Problem description:
Leave out the pictures and return every entry exactly as it appears.

(Supplied material)

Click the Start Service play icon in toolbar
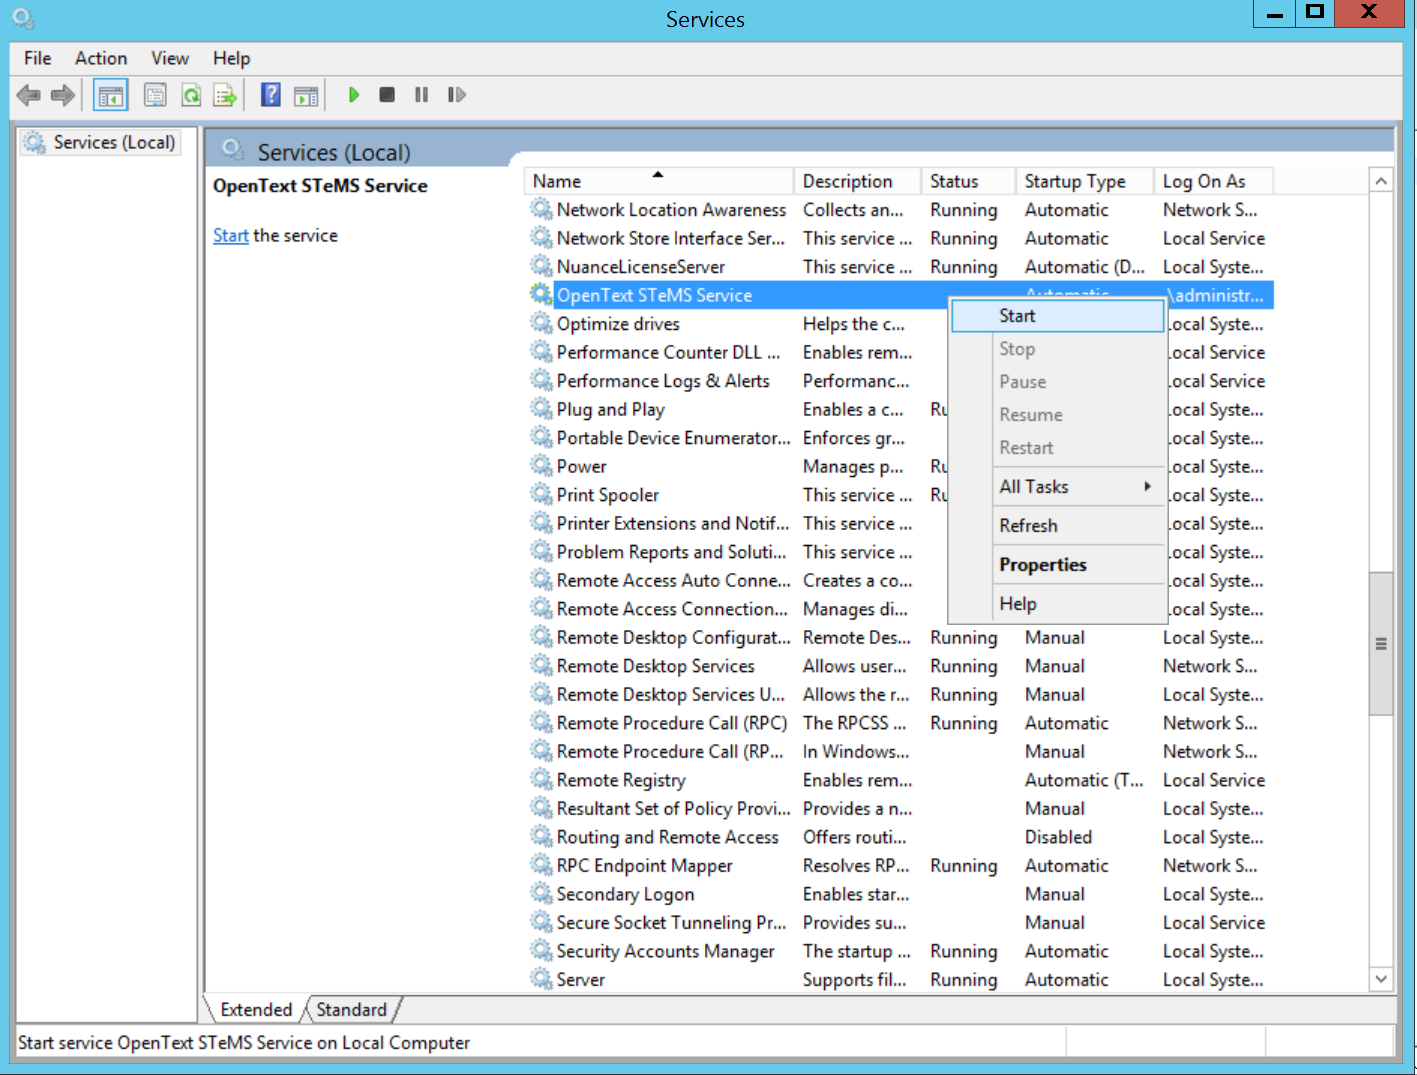Screen dimensions: 1417x1075 coord(353,95)
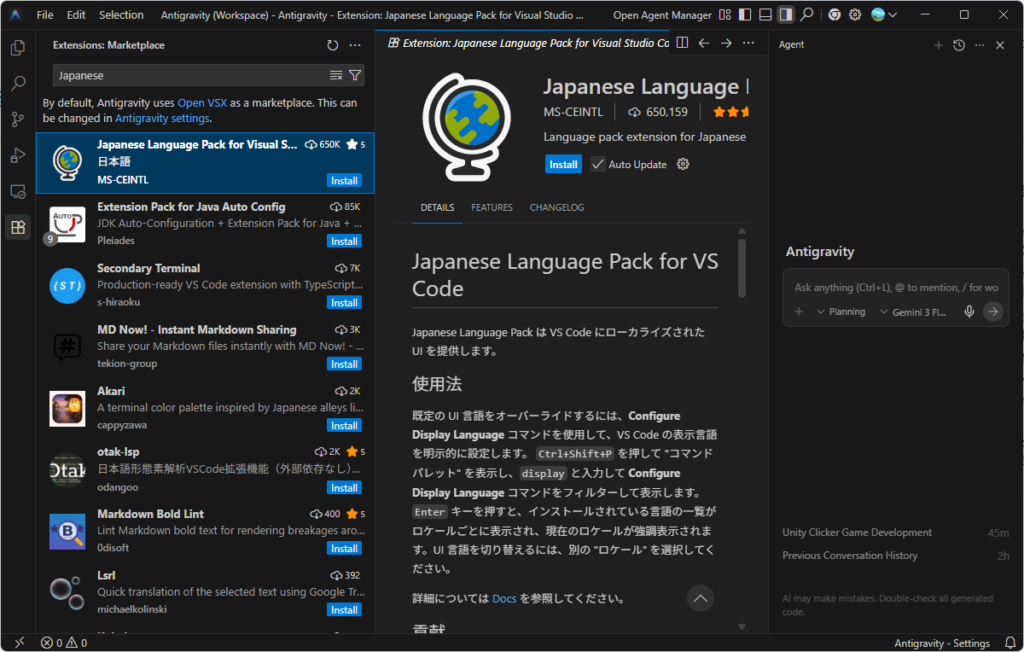
Task: Open past conversations history in the Agent panel
Action: [959, 46]
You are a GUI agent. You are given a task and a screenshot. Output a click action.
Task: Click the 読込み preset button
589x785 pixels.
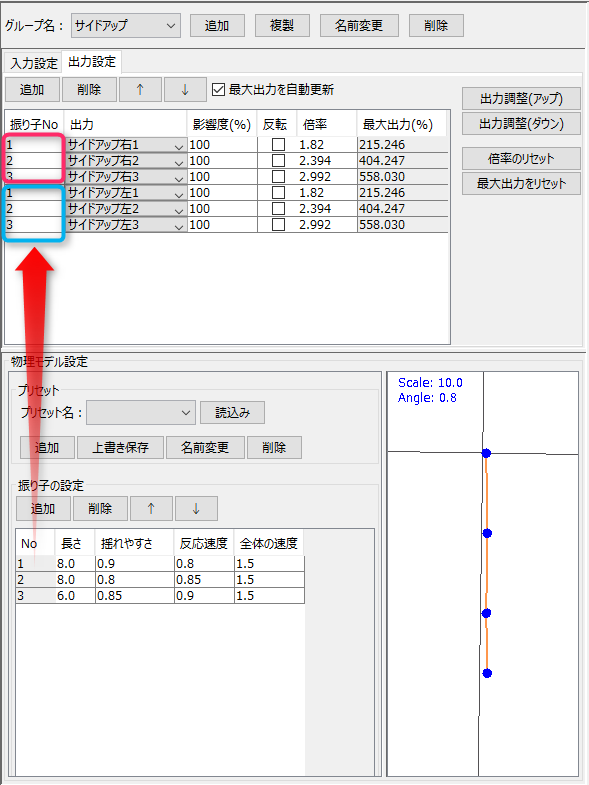click(x=232, y=413)
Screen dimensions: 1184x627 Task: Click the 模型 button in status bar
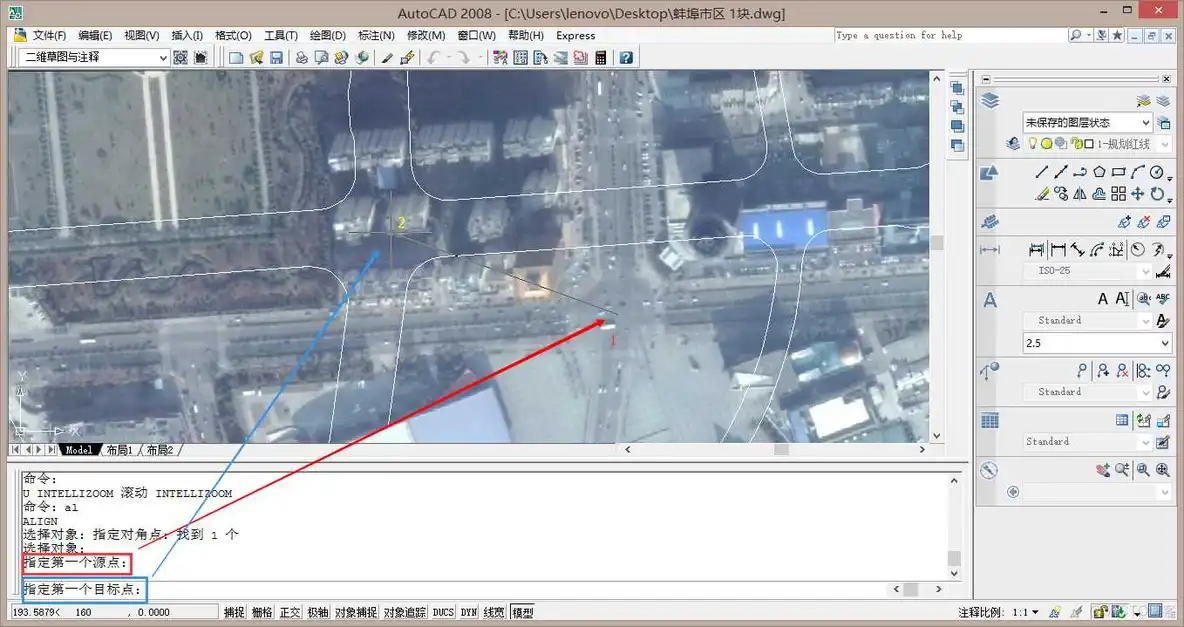[x=522, y=613]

(End Supplied material)

Solution:
Click the Start Service play icon in toolbar
Screen dimensions: 1417x1075 coord(353,95)
Task: Open past conversations history in the Agent panel
Action: [959, 46]
You are a GUI agent. You are given a task and a screenshot. Output a click action.
Task: Click the 読込み preset button
589x785 pixels.
click(x=232, y=413)
Screen dimensions: 1184x627 Task: Click the 模型 button in status bar
[x=522, y=613]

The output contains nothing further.